Ce syndrome vietnamien des généraux français finira de manifester dans la conscience la portée mondiale de cette nuit inaugurale de novembre qui modifiera en profondeur les données politiques en Afrique et ailleurs dans le monde. Les milieux colonialistes français ont bien perçu cette portée dans le processus mondial de libération et ont démultiplié la dénonciation des parentés politiques de la révolution algérienne : nasséristes, communistes, etc…

Les militants qui ont pensé, préparé et déclenché l’action armée exprimaient au plus haut point cette poussée mondiale contre le colonialisme. Ils l’ont exprimé dans les conditions que leur ont livrées les luttes précédentes et les leçons des échecs répétitifs des luttes pacifiques.

L’impossibilité de toute action politique en faveur des revendications algériennes sera de nouveau délivrée par le socialiste et homme de Gauche Mitterrand qui répondra à l’offre de négociation du FLN par une réponse qui résumait la seule politique dont la France coloniale était capable : « la seule négociation, c’est la guerre ». Mais cette dimension à hauteur de l’Humanité entourera aussi l’Algérie de l’amitié, du respect, de l’admiration du monde entier et au cœur même de ce qui constituait l’intelligence et l’honneur de la France.

Commencera alors une lutte dont Fanon dira qu’elle est « la plus hallucinante de l’histoire de l’Humanité ». Evalué à trois millions d’âmes en 1830 et à neuf millions en 1954, le peuple algérien réussira la seule insurrection dans l’histoire de l’Humanité qui viendra à bout d’une colonie de peuplement en attendant la victoire des Palestiniens.

Celle des Sud-africains, vainqueurs d’une République blanche, est différente. Il sera confronté au taux d’encadrement stupéfiant et unique de plus de huit cent mille soldats, auxquels il faut ajouter les territoriaux ou colons en armes, les policiers, les milices pieds noirs et la « Main Rouge » face à neuf millions d’Algériens soit en gros un militaire pour neuf civils dont il faudrait soustraire la ribambelle d’enfants d’un peuple à très haute natalité.
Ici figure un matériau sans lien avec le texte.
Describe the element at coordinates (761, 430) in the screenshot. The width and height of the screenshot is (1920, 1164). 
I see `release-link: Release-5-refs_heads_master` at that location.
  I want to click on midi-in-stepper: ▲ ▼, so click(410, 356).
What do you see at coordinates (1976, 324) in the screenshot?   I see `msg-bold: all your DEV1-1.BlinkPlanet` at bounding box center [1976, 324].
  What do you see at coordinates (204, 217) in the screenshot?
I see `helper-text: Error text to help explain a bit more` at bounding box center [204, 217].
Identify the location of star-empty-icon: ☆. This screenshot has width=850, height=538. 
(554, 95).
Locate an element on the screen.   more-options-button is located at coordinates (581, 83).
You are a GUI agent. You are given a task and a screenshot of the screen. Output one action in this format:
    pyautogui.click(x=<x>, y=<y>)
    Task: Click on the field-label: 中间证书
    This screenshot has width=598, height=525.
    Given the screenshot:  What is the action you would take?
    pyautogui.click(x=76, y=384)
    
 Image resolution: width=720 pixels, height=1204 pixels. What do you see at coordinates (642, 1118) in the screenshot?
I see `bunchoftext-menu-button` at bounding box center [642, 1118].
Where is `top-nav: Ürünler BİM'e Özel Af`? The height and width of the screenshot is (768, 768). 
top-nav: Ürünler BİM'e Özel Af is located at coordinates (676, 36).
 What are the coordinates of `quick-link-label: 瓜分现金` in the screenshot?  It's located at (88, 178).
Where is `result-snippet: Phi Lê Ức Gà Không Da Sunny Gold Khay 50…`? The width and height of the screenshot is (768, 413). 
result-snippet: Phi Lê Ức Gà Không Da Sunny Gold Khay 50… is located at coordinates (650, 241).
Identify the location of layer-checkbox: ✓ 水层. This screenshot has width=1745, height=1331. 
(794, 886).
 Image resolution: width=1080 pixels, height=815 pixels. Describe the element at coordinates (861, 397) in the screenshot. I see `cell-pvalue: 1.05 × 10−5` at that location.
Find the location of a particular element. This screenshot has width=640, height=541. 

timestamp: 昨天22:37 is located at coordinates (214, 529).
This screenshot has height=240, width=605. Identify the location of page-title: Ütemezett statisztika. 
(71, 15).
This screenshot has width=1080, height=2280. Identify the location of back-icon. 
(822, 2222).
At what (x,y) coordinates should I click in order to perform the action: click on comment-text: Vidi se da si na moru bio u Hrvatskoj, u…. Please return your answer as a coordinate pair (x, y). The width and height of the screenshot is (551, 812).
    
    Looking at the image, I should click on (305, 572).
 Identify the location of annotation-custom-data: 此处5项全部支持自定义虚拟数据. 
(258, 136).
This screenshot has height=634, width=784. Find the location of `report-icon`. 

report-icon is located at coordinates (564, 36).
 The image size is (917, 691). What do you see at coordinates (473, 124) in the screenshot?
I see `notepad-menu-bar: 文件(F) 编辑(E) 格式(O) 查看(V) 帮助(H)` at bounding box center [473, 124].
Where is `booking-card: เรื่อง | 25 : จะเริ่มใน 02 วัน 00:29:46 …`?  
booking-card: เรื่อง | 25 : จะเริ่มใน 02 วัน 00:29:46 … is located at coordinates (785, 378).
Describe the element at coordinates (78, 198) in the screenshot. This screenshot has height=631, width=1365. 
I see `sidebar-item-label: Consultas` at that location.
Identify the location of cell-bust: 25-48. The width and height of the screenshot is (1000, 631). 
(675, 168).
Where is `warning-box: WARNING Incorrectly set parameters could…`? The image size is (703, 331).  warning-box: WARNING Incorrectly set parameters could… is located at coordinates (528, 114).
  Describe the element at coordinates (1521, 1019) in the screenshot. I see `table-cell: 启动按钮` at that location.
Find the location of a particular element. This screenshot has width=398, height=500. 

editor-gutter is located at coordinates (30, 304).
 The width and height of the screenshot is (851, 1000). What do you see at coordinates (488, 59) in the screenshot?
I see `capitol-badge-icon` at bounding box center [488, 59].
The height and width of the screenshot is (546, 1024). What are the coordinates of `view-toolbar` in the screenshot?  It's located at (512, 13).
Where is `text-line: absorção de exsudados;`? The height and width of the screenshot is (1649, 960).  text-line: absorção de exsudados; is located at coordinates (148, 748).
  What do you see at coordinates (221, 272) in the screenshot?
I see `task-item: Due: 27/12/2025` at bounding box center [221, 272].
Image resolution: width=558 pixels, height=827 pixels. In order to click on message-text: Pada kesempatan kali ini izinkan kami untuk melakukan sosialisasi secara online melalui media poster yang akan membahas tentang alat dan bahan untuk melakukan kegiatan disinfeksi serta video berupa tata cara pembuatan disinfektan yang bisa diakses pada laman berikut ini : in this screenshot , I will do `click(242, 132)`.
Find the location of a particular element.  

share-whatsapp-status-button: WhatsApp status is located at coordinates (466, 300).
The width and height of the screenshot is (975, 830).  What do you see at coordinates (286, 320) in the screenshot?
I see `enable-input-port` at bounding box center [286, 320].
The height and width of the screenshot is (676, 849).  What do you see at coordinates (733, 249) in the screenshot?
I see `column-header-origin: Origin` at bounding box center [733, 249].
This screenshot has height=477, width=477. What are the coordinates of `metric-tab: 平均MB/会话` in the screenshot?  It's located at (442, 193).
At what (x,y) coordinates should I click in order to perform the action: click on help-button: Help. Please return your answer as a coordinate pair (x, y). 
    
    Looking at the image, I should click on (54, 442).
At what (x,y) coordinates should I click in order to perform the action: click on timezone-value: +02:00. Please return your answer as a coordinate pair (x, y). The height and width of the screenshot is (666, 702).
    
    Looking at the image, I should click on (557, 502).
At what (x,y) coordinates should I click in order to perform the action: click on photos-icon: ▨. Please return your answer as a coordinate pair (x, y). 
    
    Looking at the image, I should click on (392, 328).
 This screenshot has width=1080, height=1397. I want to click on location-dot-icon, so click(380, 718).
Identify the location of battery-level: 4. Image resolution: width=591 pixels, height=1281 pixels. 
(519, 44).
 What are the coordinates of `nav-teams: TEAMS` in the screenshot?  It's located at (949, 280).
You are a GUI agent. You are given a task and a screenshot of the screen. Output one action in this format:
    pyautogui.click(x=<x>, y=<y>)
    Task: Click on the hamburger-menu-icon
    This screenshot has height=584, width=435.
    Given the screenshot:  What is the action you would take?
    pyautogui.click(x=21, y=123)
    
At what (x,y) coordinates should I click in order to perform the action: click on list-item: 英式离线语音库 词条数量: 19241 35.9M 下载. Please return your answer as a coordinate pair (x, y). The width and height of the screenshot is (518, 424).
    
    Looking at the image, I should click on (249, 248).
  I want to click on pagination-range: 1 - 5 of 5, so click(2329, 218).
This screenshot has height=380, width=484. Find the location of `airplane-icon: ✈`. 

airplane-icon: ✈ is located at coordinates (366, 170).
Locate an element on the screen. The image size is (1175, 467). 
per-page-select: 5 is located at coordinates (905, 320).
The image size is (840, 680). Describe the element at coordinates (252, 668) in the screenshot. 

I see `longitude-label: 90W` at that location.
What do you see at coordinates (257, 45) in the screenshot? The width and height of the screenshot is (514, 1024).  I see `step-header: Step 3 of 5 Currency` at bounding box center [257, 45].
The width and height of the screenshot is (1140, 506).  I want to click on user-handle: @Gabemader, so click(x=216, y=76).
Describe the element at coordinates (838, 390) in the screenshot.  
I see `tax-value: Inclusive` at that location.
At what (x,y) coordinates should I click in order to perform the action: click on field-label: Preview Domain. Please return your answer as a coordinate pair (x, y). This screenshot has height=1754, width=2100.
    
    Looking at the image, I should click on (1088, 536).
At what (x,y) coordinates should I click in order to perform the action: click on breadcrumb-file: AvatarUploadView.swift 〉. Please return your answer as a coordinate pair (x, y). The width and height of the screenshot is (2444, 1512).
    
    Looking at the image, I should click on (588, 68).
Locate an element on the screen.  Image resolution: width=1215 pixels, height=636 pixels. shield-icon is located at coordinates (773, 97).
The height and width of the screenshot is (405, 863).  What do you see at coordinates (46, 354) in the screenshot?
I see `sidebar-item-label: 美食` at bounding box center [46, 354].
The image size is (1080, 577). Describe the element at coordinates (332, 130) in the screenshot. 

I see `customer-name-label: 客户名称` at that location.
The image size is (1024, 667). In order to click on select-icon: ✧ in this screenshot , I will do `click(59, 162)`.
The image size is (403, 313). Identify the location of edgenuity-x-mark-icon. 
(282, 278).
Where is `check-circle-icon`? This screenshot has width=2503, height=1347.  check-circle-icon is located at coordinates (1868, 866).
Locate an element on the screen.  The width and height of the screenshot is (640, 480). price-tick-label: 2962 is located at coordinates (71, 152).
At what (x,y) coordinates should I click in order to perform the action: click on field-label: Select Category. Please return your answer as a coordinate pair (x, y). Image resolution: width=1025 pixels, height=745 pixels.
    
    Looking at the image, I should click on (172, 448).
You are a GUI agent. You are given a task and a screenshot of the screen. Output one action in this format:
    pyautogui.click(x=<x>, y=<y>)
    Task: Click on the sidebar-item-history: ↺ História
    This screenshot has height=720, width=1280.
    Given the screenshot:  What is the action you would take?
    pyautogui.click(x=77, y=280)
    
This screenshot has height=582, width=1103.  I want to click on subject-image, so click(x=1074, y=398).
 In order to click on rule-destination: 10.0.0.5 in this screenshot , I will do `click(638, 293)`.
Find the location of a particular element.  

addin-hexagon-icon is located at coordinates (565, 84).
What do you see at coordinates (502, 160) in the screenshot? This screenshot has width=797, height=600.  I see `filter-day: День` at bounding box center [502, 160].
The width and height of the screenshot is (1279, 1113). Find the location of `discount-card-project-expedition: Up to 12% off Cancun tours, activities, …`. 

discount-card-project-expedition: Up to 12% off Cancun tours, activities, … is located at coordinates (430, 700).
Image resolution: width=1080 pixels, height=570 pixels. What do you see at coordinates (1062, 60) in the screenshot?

Il fera face à la fois à la politique de répression de l’Etat français, à celle de l’armée coloniale qui conduisait sa propre politique à l’intérieur de cet Etat et qui débouchera sur l’alliance de sa hiérarchie avec les milices et milieux pieds noirs appelés « Ultras », à la politique de répression locale des colons en armes dont vous voyez une réplique aujourd’hui en Israël.

Il fera face aussi au déplacement de son tiers, soit trois millions d’âmes, dans des camps de regroupements coupées de leurs terres et de leurs ressources. 96% des femmes et 94% des hommes qui ont mené ce combat étaient analphabètes et en 130 ans de colonialisme la France n’a formé que 1000 bacheliers soit moins de 8 par an. La politique coloniale a réussi à reporter ou à avorter, à plusieurs reprises, le déclenchement de cette guerre de libération en procédant à une répression aux contours génocidaires dont les 45.000 morts du 8 mai représentent le point culminant d’une chaîne permanente de tueries et au démantèlement des structures de luttes clandestines montées par les militants.

Les dures leçons apprises dans les geôles et dans les salles de torture permettront aux dirigeants de déjouer les surveillances et de réaliser le projet pensé, réfléchi, maturé des décennies de luttes durant. Et d’enclencher la guerre de libération la plus grandiose du 20e siècle avec celle du Vietnam.

M.B

Restez en contact avec le chroniqueur : mohbouha4 ZWz gmail.com

Fellagas, pluriel de fellag (prononciation locale de fellàq) terme arabe péjoratif qui désigne celui qui explose les têtes utilisé par les autorités coloniales en Tunisie pour désigner les révoltés du sud tunisien menés par Khalifa ben Asker en 1914 puis les militants plébéiens du nationalisme tunisien de 1952 à 1954.